Directions: From the line with "环保不锈钢喷淋塔生产厂家 (95, 527)" through the line with "工业不锈钢喷淋塔价格 (83, 586)", inclusive, return each line of the data below exactly and leave the rest out.

--- Data for analysis Enclosed Below ---

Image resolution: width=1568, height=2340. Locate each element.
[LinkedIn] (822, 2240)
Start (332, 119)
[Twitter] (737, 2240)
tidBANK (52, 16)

--- End of Enclosed Data for analysis ---
--- Data for analysis Enclosed Below ---

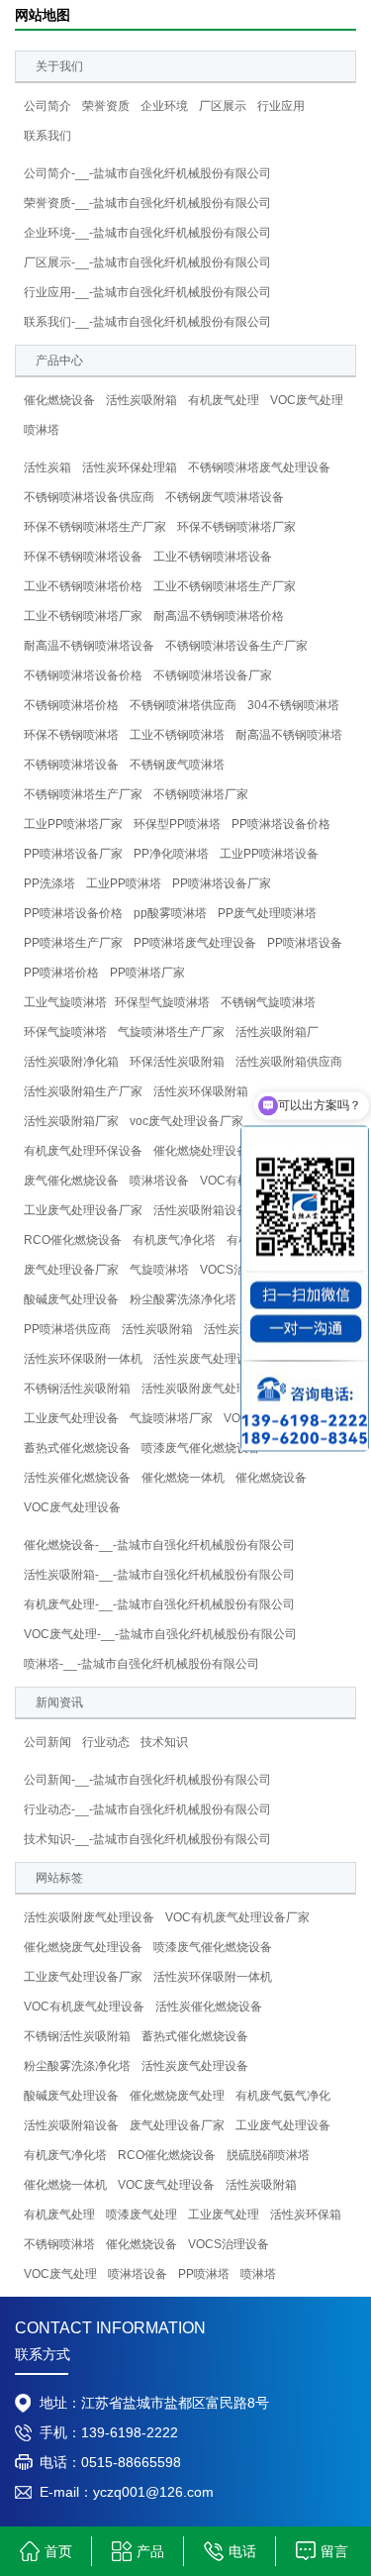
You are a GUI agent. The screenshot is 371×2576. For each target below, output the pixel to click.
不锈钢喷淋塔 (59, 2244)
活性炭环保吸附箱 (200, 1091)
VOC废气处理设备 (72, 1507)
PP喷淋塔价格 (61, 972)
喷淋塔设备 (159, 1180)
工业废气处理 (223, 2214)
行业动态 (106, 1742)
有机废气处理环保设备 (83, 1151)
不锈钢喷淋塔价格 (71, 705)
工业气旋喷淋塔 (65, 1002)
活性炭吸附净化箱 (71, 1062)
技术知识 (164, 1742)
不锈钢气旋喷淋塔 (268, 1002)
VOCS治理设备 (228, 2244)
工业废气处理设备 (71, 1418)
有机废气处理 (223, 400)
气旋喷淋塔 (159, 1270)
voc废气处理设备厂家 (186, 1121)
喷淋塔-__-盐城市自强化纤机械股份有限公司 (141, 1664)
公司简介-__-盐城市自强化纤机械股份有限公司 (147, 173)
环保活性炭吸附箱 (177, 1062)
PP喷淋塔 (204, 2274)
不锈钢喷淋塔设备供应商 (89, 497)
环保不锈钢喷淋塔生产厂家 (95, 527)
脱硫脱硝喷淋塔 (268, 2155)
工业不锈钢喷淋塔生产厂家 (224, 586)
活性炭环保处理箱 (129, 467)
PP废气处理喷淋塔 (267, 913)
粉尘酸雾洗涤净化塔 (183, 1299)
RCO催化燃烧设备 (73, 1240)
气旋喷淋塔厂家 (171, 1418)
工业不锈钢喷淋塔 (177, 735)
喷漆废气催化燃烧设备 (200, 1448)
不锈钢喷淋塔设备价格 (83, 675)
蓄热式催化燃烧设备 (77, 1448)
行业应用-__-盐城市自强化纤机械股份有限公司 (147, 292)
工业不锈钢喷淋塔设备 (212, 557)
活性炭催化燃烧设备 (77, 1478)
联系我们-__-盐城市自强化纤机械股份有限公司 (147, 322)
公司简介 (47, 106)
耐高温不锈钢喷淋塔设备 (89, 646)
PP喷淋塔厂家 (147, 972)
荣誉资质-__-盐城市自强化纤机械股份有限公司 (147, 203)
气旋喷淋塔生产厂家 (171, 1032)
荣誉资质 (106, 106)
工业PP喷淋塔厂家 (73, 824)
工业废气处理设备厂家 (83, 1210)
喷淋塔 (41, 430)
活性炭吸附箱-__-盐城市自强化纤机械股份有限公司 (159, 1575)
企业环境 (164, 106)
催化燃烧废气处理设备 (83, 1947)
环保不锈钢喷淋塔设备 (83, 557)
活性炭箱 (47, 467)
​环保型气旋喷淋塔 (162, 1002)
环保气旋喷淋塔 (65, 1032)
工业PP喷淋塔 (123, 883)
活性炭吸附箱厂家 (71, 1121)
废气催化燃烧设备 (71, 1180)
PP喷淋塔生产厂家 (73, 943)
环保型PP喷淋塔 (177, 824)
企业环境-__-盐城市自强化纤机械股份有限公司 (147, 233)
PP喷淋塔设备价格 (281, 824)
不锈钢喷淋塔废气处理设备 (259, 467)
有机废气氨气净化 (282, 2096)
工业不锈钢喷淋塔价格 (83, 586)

--- End of Enclosed Data for analysis ---
--- Data for analysis Enclosed Below ---

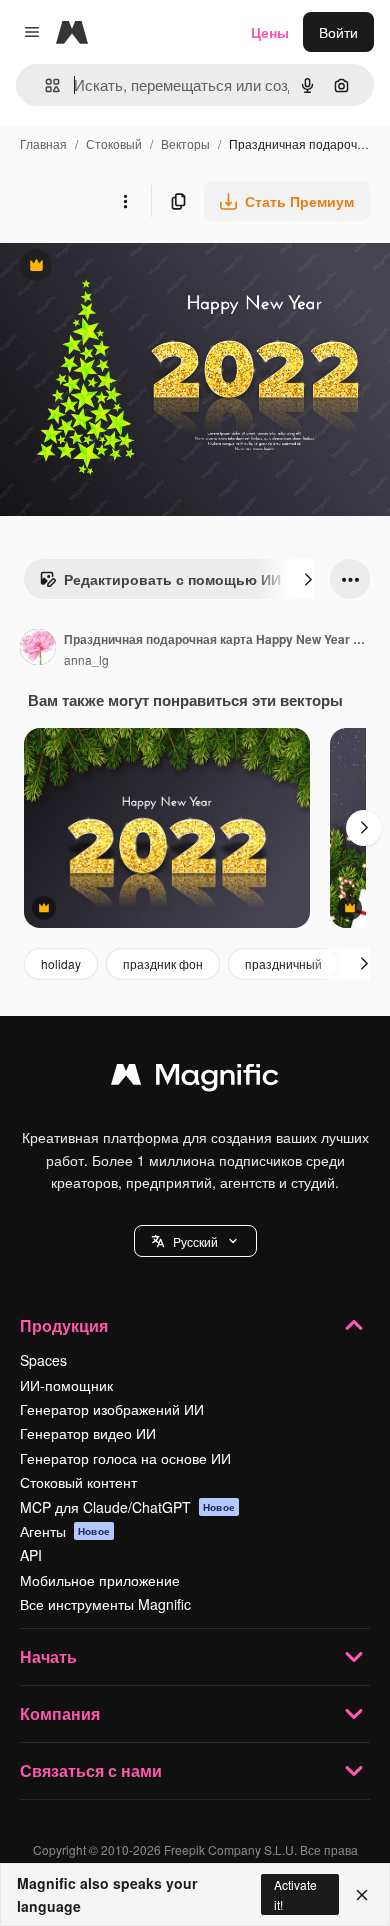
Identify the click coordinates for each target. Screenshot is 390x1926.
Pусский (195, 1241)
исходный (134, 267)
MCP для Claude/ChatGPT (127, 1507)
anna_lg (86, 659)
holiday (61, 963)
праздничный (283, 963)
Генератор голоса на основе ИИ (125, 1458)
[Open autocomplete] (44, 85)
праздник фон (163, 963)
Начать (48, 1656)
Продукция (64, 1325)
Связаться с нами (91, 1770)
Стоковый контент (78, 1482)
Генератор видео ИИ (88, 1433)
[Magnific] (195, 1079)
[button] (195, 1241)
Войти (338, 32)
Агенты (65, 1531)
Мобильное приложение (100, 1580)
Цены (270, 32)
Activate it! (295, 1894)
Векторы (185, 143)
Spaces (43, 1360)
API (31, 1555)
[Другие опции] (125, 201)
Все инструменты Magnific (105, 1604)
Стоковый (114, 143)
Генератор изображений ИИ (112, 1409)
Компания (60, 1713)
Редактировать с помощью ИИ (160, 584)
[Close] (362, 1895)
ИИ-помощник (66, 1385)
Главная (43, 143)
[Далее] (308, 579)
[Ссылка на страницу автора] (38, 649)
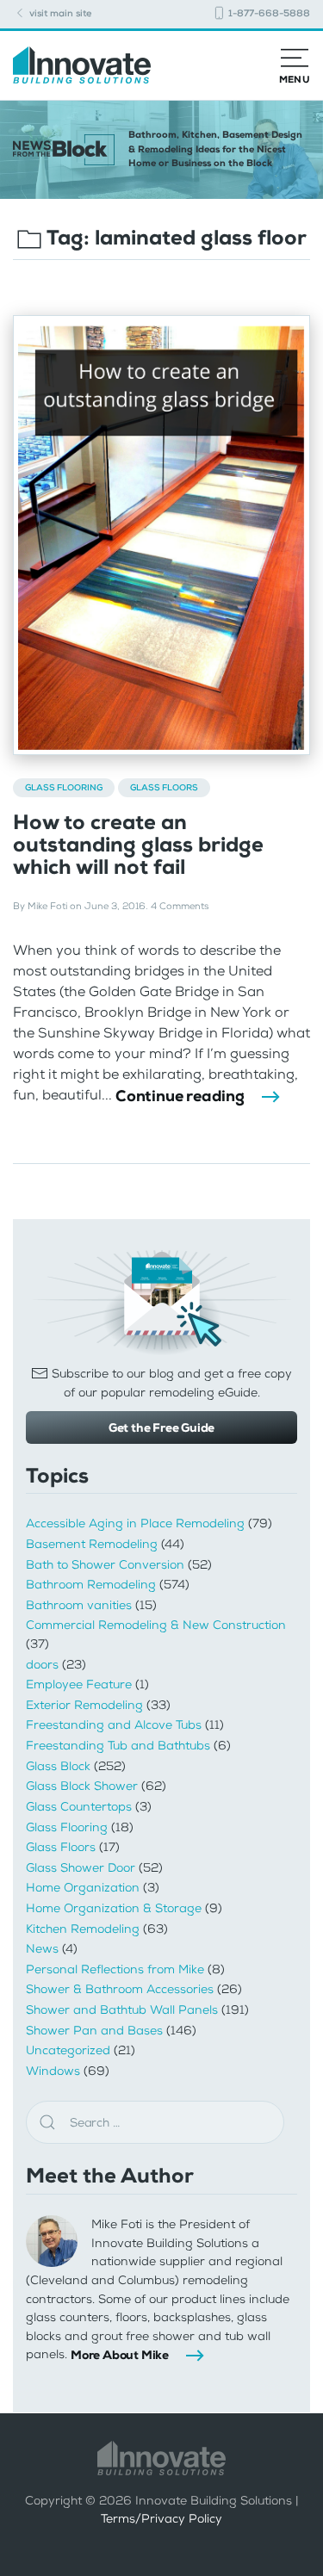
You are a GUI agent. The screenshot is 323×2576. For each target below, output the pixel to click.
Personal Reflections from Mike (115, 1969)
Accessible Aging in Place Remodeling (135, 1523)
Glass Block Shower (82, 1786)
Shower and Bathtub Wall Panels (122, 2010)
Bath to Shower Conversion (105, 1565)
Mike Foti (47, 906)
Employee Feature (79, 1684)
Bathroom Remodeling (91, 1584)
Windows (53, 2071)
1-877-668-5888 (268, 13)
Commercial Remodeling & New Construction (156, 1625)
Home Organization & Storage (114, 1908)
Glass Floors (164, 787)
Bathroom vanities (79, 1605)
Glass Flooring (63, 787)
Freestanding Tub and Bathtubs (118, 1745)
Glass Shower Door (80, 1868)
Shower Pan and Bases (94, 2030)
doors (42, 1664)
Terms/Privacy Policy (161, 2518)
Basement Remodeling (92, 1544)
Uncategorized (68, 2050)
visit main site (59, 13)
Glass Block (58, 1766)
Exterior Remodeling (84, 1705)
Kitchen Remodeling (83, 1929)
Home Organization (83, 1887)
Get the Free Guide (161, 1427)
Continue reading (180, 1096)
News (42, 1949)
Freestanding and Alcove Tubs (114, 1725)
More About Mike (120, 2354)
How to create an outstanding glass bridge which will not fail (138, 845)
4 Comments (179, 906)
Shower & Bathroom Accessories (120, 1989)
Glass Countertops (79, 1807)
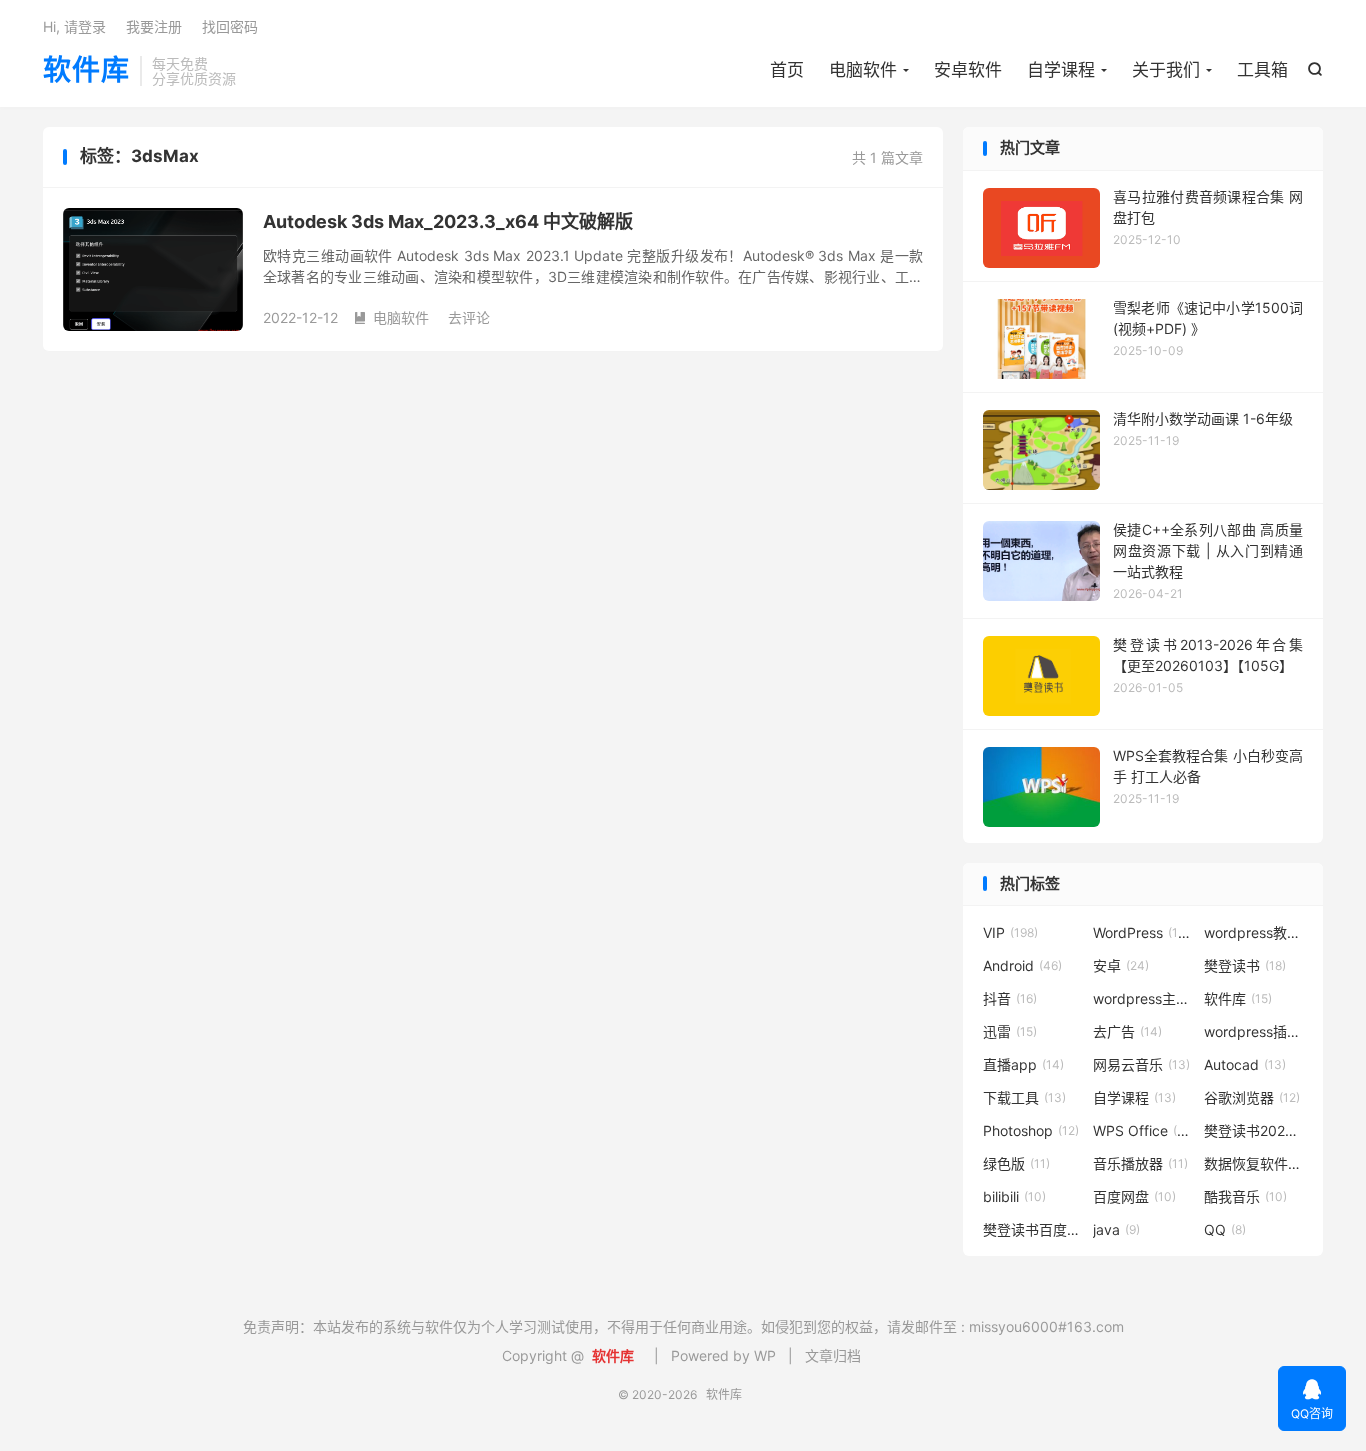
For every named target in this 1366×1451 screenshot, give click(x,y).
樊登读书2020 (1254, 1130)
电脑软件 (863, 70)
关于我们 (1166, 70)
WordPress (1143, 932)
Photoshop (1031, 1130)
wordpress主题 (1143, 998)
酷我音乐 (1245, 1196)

--- End of Enclosed Data for analysis ---

Expected answer:
环保不锈钢喷淋塔生产厂家 (95, 527)
脱硫脱硝喷淋塔 (268, 2155)
工业不锈钢喷淋塔生产厂家 (224, 586)
活性炭环保处理箱 (129, 467)
PP废气处理喷淋塔 (267, 913)
粉尘酸雾洗涤净化塔 (183, 1299)
RCO催化燃烧设备 (73, 1240)
气旋喷淋塔厂家 (171, 1418)
工业不锈钢喷淋塔 (177, 735)
喷漆废气催化燃烧设备 (200, 1448)
不锈钢喷淋塔设备价格 (83, 675)
蓄热式催化燃烧设备 (77, 1448)
行业应用-__-盐城市自强化纤机械股份有限公司 (147, 292)
工业不锈钢喷淋塔设备 (212, 557)
活性炭催化燃烧设备 (77, 1478)
联系我们-__-盐城市自强化纤机械股份有限公司 (147, 322)
公司简介 (47, 106)
耐高温不锈钢喷淋塔设备 (89, 646)
PP喷淋塔厂家 (147, 972)
荣誉资质-__-盐城市自强化纤机械股份有限公司 (147, 203)
气旋喷淋塔生产厂家 (171, 1032)
荣誉资质 (106, 106)
工业PP喷淋塔厂家 (73, 824)
工业废气处理设备厂家 (83, 1210)
喷淋塔 (41, 430)
活性炭吸附箱-__-盐城市自强化纤机械股份有限公司 (159, 1575)
企业环境 (164, 106)
催化燃烧废气处理设备 (83, 1947)
环保不锈钢喷淋塔设备 (83, 557)
活性炭箱 (47, 467)
​环保型气旋喷淋塔 (162, 1002)
环保气旋喷淋塔 (65, 1032)
工业PP喷淋塔 (123, 883)
活性炭吸附箱厂家 (71, 1121)
废气催化燃烧设备 (71, 1180)
PP喷淋塔生产厂家 (73, 943)
环保型PP喷淋塔 (177, 824)
企业环境-__-盐城市自强化纤机械股份有限公司 (147, 233)
PP喷淋塔设备价格 (281, 824)
不锈钢喷淋塔废气处理设备 (259, 467)
有机废气氨气净化 (282, 2096)
工业不锈钢喷淋塔价格 (83, 586)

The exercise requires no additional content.